◆ Brief
Below, reproduce verbatim the lines of the items starting at the line that contains "Toggle Social Security series in legend" and ending at the line that contains "(x=52, y=69)", with both of those lines included.

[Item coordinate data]
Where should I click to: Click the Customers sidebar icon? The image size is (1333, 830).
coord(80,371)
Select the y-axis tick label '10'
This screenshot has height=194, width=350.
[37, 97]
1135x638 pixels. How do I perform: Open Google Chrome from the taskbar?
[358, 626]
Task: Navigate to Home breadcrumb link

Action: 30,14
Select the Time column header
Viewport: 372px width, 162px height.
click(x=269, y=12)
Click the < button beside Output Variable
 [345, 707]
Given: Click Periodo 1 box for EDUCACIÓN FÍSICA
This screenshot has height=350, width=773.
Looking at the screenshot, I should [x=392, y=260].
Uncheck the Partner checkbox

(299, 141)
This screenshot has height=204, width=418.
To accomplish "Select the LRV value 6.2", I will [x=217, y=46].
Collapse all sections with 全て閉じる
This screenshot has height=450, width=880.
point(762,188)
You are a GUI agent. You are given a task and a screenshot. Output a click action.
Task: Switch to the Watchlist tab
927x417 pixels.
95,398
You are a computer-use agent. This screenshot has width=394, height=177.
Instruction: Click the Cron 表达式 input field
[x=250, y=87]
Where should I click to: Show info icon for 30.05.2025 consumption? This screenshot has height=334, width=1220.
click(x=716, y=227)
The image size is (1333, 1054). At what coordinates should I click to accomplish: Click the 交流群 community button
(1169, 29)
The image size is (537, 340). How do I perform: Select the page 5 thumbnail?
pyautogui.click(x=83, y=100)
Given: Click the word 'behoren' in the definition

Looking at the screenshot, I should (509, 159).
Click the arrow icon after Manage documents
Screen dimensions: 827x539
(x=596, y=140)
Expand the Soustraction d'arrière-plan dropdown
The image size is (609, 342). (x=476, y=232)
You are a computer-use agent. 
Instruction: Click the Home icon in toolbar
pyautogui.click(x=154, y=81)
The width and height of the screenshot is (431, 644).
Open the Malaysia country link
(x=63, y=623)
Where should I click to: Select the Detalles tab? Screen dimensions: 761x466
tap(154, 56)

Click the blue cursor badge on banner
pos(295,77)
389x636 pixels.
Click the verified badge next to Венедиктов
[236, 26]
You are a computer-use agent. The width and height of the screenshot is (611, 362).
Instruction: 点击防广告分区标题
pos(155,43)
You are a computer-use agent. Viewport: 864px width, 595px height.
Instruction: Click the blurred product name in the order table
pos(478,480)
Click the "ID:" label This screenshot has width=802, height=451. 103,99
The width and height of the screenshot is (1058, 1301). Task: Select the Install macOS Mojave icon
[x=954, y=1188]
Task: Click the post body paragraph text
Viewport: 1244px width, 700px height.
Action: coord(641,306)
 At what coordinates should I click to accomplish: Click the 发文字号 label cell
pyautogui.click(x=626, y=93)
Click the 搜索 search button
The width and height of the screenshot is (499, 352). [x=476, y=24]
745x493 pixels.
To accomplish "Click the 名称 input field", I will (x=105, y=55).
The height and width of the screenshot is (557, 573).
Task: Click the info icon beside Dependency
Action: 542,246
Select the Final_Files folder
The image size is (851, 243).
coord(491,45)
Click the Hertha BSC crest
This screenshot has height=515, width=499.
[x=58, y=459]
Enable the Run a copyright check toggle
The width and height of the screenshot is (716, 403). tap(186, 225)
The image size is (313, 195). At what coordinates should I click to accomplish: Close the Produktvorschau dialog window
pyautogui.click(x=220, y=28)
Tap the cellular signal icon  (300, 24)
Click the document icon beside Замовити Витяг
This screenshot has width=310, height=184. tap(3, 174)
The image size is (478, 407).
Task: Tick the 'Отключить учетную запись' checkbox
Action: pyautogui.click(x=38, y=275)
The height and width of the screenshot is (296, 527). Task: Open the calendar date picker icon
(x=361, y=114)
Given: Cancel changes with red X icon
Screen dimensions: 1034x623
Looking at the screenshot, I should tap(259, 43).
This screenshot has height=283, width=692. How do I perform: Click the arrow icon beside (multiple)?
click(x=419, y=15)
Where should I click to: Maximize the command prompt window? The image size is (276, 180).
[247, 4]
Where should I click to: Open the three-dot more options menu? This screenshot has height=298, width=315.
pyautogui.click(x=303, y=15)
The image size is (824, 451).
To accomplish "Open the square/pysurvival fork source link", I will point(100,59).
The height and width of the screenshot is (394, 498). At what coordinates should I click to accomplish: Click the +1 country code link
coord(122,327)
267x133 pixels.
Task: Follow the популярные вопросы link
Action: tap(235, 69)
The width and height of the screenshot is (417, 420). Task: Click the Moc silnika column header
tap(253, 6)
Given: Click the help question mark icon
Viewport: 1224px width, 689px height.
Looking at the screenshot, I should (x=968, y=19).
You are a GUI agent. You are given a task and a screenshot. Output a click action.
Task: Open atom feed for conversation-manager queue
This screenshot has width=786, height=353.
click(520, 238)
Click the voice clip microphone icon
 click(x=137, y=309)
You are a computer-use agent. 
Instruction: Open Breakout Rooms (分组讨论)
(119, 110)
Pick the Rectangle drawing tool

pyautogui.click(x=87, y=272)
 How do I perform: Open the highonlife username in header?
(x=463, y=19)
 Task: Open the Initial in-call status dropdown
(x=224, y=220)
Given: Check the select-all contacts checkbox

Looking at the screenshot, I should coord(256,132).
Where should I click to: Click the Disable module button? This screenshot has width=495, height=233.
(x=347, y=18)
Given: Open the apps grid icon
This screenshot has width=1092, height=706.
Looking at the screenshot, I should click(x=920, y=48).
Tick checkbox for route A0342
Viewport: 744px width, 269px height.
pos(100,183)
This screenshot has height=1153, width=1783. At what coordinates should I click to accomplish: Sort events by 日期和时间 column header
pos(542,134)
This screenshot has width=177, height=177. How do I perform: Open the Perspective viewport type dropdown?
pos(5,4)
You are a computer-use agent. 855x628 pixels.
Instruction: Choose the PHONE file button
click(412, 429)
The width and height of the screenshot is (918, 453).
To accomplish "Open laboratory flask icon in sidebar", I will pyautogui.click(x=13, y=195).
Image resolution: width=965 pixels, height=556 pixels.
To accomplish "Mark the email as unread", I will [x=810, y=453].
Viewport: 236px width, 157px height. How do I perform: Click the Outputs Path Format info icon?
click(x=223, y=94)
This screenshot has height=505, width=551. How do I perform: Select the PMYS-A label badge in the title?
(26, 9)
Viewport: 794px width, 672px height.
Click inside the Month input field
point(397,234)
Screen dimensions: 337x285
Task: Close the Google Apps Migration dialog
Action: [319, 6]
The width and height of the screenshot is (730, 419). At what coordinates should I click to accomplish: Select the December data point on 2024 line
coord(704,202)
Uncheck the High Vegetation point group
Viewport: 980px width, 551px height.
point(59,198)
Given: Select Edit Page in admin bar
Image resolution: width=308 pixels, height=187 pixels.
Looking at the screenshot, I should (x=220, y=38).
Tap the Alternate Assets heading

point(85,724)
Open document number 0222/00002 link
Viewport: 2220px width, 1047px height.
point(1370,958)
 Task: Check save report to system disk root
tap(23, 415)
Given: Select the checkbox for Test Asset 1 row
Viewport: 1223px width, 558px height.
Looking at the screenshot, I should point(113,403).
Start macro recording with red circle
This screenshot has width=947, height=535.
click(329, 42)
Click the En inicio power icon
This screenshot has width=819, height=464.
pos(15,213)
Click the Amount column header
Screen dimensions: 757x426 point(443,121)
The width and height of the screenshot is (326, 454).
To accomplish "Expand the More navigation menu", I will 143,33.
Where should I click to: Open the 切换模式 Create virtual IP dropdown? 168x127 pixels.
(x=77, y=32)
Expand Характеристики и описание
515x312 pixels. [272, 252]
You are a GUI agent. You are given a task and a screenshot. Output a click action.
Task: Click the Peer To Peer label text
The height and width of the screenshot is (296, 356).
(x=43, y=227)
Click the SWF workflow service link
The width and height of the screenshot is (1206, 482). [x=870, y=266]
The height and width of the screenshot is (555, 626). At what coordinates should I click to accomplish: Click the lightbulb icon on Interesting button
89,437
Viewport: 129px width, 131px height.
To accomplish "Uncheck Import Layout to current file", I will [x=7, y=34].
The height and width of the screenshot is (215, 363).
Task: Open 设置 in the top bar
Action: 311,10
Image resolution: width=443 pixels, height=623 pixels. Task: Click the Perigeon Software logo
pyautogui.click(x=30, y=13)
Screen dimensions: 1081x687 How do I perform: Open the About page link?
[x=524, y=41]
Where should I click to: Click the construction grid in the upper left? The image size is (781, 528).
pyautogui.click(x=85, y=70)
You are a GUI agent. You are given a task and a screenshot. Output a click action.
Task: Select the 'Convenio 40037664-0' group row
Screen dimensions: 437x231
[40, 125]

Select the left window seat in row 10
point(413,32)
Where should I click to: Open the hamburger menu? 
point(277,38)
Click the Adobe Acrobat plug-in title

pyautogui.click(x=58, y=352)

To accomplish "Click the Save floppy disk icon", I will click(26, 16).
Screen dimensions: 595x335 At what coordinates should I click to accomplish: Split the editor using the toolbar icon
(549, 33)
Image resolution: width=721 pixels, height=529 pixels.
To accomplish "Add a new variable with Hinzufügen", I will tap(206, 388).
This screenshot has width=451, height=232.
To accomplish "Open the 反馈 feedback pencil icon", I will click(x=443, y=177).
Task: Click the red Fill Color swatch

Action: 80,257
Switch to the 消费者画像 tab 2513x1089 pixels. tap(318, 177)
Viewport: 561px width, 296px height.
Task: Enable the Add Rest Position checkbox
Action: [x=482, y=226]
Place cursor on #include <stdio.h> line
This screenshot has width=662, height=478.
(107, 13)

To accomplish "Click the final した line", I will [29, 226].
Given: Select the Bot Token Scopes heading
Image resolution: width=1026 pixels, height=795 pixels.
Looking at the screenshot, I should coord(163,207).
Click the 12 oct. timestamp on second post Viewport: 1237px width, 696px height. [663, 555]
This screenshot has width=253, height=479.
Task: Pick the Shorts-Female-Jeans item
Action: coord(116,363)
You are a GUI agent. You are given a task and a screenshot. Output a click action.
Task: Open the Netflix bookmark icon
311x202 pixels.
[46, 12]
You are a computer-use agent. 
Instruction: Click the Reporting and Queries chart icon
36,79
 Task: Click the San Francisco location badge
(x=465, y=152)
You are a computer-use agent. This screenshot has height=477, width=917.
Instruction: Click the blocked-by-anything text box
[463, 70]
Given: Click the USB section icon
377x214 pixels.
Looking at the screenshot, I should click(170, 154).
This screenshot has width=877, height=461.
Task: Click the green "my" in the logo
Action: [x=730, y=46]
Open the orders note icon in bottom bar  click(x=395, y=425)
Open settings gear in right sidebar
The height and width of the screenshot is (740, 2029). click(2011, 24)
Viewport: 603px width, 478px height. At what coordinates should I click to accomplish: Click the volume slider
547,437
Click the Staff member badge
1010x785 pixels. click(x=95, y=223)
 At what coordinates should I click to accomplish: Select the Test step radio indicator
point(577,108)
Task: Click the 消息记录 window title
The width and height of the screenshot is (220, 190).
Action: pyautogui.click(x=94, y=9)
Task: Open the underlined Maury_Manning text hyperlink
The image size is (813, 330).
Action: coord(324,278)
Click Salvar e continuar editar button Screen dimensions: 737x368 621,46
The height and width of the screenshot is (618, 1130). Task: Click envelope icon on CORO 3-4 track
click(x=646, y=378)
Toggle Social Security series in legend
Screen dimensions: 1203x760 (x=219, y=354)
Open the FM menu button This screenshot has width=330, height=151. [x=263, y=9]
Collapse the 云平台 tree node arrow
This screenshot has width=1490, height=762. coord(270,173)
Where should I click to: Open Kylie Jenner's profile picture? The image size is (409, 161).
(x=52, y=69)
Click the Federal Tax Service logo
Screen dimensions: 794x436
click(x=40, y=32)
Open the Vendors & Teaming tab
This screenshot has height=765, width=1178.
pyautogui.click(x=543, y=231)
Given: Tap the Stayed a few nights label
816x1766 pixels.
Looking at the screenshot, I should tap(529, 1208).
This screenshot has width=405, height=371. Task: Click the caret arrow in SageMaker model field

◆ Completed exercise
Toggle Social Security series in legend
Screen dimensions: 1203x760 (x=219, y=354)
Open the FM menu button This screenshot has width=330, height=151. [x=263, y=9]
Collapse the 云平台 tree node arrow
This screenshot has width=1490, height=762. coord(270,173)
Where should I click to: Open Kylie Jenner's profile picture? The image size is (409, 161).
(x=52, y=69)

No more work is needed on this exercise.